Declarative Pipelines in Kotlin
Attempt to demonstrate usefulness of generators in kotlin..
If you have done any kind of web development, you must have seen how the access logs on the server looks like. If not below is the snapshot of access-log file.
Each in in the file has the below format
Ip address : date: time: HTTP method : End point : Response : Bytes Transferred.
Now lets say that the task given is to find total number of bytes transferred during all the hits to all end points. We must remember the fact that these access-log files can be really large so reading an entire file in memory to read the bytes and then aggregating them to get the total count can put too much of burden on Ram.
Now lets see how we can go about building a pipeline which is memory efficient during the processing of the file.
I would highly recommend this episode of fragmented podcast
https://fragmentedpodcast.com/tag/sequence/ to get to know more about sequences which form the foundation of the pipeline.

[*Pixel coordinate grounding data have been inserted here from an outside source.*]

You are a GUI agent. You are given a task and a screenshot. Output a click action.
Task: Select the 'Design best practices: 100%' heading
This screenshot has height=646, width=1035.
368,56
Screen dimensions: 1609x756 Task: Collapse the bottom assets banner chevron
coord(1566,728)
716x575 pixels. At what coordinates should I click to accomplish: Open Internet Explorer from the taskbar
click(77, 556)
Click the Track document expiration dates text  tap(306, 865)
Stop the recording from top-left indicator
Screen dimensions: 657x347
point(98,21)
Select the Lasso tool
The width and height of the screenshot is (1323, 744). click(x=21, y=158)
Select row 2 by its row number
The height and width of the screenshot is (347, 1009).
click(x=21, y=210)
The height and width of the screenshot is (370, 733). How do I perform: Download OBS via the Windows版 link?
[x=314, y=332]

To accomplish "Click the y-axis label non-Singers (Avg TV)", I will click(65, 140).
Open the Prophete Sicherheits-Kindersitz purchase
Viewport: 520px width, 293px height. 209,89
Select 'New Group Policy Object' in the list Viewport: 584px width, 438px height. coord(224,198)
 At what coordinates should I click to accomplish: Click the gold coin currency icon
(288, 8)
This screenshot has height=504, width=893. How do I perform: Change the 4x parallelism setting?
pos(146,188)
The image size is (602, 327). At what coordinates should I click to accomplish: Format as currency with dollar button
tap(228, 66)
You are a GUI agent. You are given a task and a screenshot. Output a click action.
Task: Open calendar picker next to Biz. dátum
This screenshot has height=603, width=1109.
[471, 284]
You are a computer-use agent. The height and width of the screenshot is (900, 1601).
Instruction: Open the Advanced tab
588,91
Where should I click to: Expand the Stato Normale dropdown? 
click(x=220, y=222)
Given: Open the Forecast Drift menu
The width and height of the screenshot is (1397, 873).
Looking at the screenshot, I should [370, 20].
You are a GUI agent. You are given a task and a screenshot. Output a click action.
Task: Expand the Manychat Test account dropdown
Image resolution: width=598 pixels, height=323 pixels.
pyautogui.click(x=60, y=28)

I am attaching Kaushik Gopal’s notes from the podcast episode which are essential to understand and he has done a fantastic job in explaining it.
Here are the important takeaways
1. Sequences are evaluated lazily
2. Sequences are not useful without a terminating operation. Examples sum / min / max
3. Intermediate operations on Sequences wont result in temporary lists being created [ This is where the memory saving comes ]
With these two important takeaways pipeline is just chaining of two or more sequences.
To be more specific we build a sequence from first function and feed it as an input to the next function resulting into an efficient data processing pipeline.
Lets look at individual functions forming a stage in pipeline.
getLines() : This function doesn’t read entire file but just returns a sequence using file.bufferedReader().lineSequence() and we use yield(line) to feed that line to the next stage.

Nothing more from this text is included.